Revisiting BFloat16 Training (2010.06192v2)

Published 13 Oct 2020 in cs.LG and stat.ML

Abstract: State-of-the-art generic low-precision training algorithms use a mix of 16-bit and 32-bit precision, creating the folklore that 16-bit hardware compute units alone are not enough to maximize model accuracy. As a result, deep learning accelerators are forced to support both 16-bit and 32-bit floating-point units (FPUs), which is more costly than only using 16-bit FPUs for hardware design. We ask: can we train deep learning models only with 16-bit floating-point units, while still matching the model accuracy attained by 32-bit training? Towards this end, we study 16-bit-FPU training on the widely adopted BFloat16 unit. While these units conventionally use nearest rounding to cast output to 16-bit precision, we show that nearest rounding for model weight updates often cancels small updates, which degrades the convergence and model accuracy. Motivated by this, we study two simple techniques well-established in numerical analysis, stochastic rounding and Kahan summation, to remedy the model accuracy degradation in 16-bit-FPU training. We demonstrate that these two techniques can enable up to 7% absolute validation accuracy gain in 16-bit-FPU training. This leads to 0.1% lower to 0.2% higher validation accuracy compared to 32-bit training across seven deep learning applications.

PDF Abstract

Revisiting BFloat16 Training

The paper "Revisiting BFloat16 Training" explores the feasibility of training deep learning models exclusively using 16-bit floating-point units (FPUs), specifically BFloat16, while achieving accuracy close to 32-bit precision. The focus lies in addressing the traditional notion that robust model training necessitates a mix of 16-bit and 32-bit precision.

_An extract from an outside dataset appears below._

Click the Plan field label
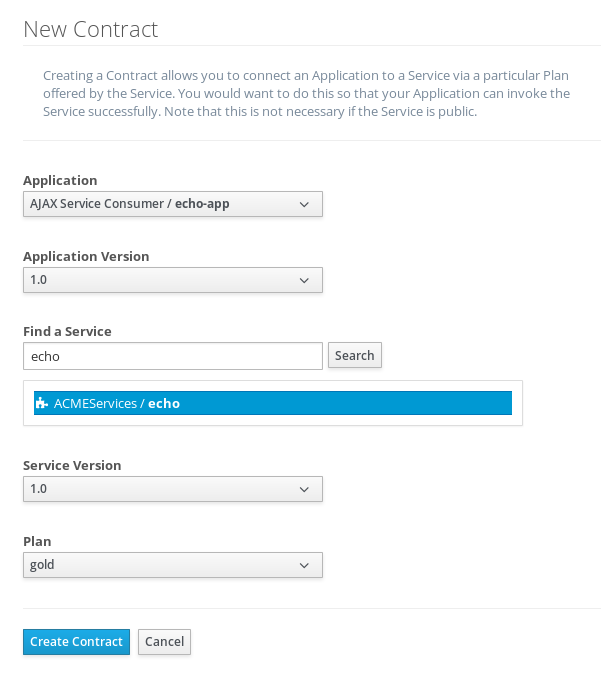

Key Insights and Methodology

Current Use of Mixed Precision: Typically, mixed-precision training utilizes 16-bit precision for activations and gradients and 32-bit for model weights and optimizer states. This dual necessity requires hardware to support both 16-bit and 32-bit FPUs, which increases design complexity and cost.
Evaluation of Nearest Rounding: The authors demonstrate that nearest rounding in 16-bit FPUs can lead to the cancelation of small weight updates, notably degrading convergence and model accuracy. This cancellation primarily manifests in the late stages of training when updates are inherently small.
Numerical Techniques: To counteract these issues, two established numerical techniques are explored:
- Stochastic Rounding: This provides an unbiased estimation of weights, allowing continued convergence by probabilistically rounding weight updates.
- Kahan Summation: This compensates for rounding errors by tracking and counteracting summation errors with auxiliary values.

Empirical Findings

Validation Accuracy: Utilizing stochastic rounding or Kahan summation resulted in a validation accuracy within $0.1\%$ lower to $0.2\%$ higher than 32-bit training across seven evaluated models. The models included diverse applications such as image classification, natural language processing, and recommendation systems.
Training Efficiency: Standard 16-bit-FPU training without these techniques showed significant accuracy gaps, validating that the weight update process is the bottleneck of convergence in 16-bit training.

Theoretical Contributions

The paper presents a theoretical analysis showing how nearest rounding limits convergence due to the cancellation of model weight updates. These insights are confirmed by evaluating models with Lipschitz continuous gradients.

Implications for Hardware Design

The paper concludes that future deep learning hardware could exclusively employ 16-bit FPUs if stochastic rounding and Kahan summation are effectively supported both in hardware and software. This could lead to significant improvements in efficiency regarding power consumption, speed, and chip area.

Speculations on Future AI Developments

Future AI development could see a shift towards 16-bit-only FP hardware, pushing the boundaries of efficiency in large-scale model training. These findings imply that AI systems, especially those training LLMs or deep convolutional networks, could achieve reduced operational costs without sacrificing accuracy.

Overall, the research insights point toward evolving the landscape of model training practices and architectural design optimizations, ensuring maximum efficiency and effectiveness. The use of 16-bit FPUs, bolstered by robust numerical techniques, represents a significant forward step in practical AI implementations.